EXERCISE BRIEF – Everything from the line with "You are a computer-use" to the final line of the entries is to be set down exactly, except the pictures.

STORED DATA –
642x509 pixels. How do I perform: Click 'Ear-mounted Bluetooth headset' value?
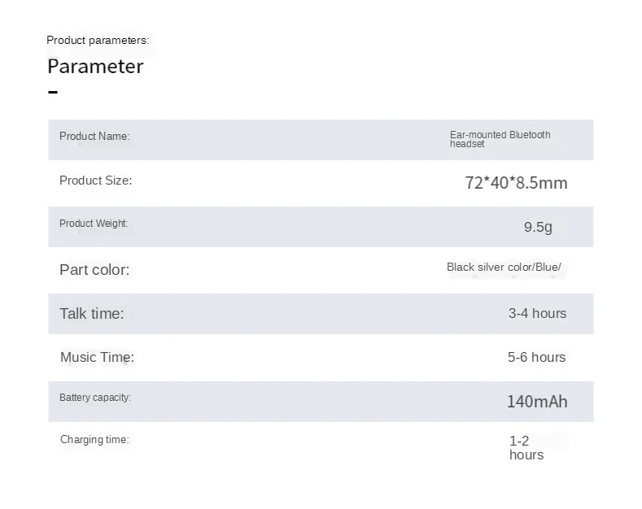pos(500,139)
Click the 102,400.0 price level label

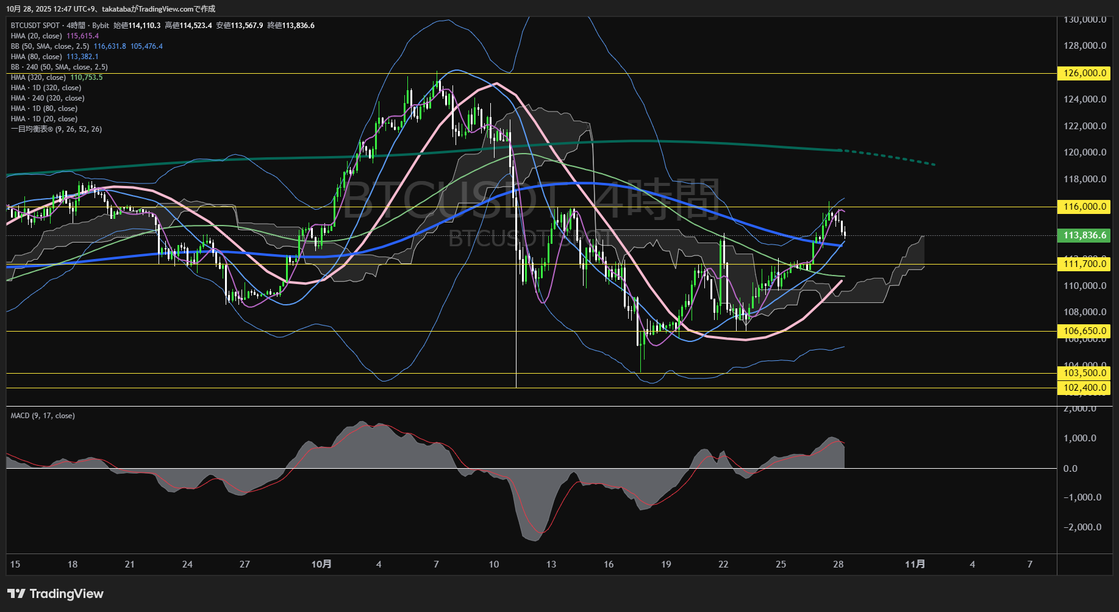point(1084,388)
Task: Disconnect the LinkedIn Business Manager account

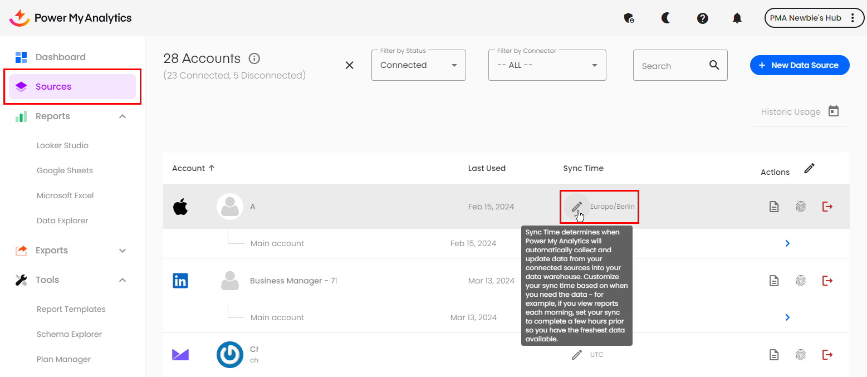Action: (x=827, y=281)
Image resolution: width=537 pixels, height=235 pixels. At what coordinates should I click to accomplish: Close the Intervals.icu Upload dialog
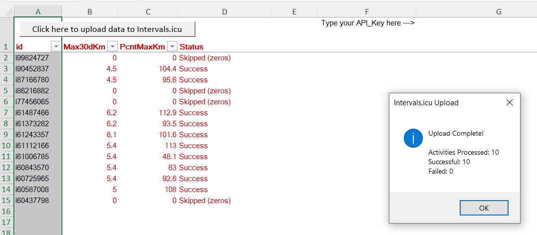coord(509,103)
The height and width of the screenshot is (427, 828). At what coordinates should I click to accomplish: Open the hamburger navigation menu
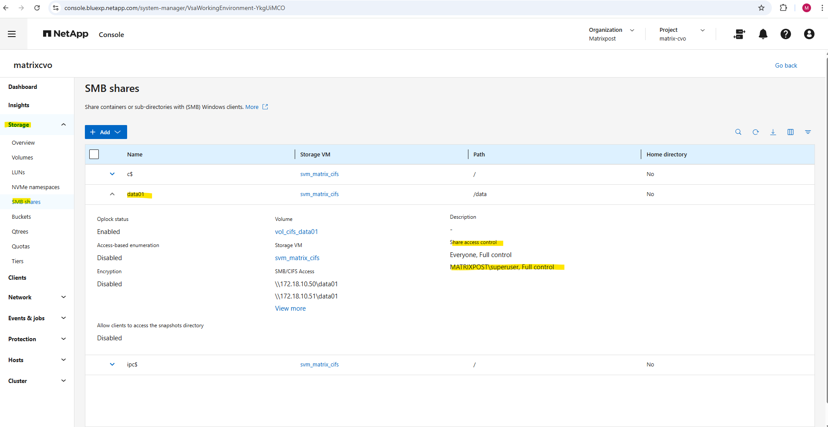(x=12, y=34)
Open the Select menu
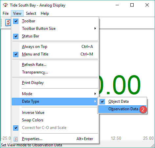The width and height of the screenshot is (155, 148). coord(31,13)
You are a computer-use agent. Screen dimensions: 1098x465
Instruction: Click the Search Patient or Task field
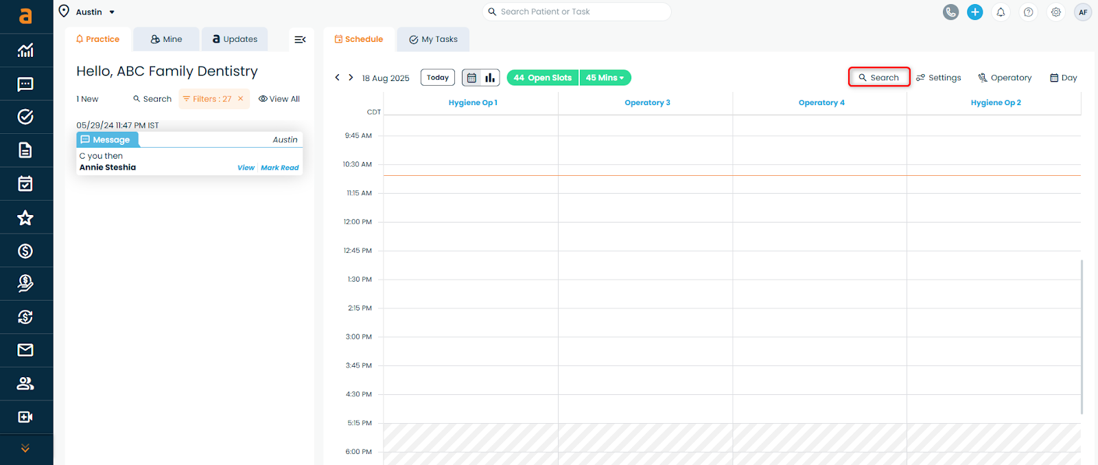coord(576,12)
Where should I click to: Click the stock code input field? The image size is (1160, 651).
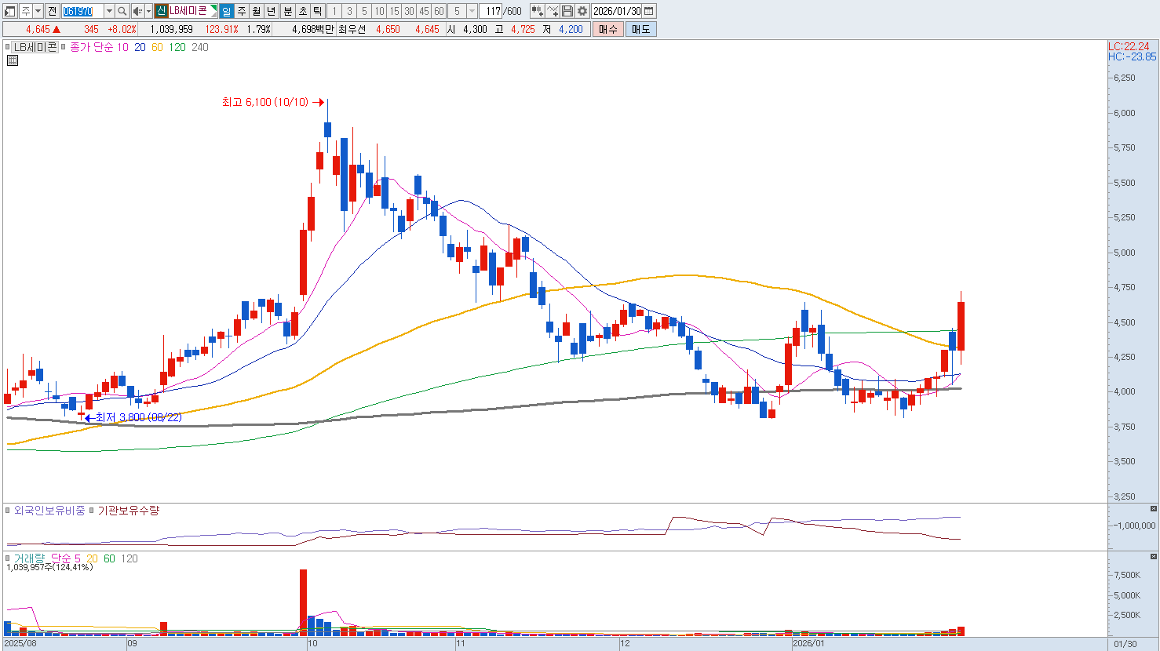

WRITTEN SOLUTION –
You are a computer-use agent. Screen dimensions: 1098x465
Instruction: Click the Search Patient or Task field
coord(576,12)
Where should I click to: Click the stock code input field? The image size is (1160, 651).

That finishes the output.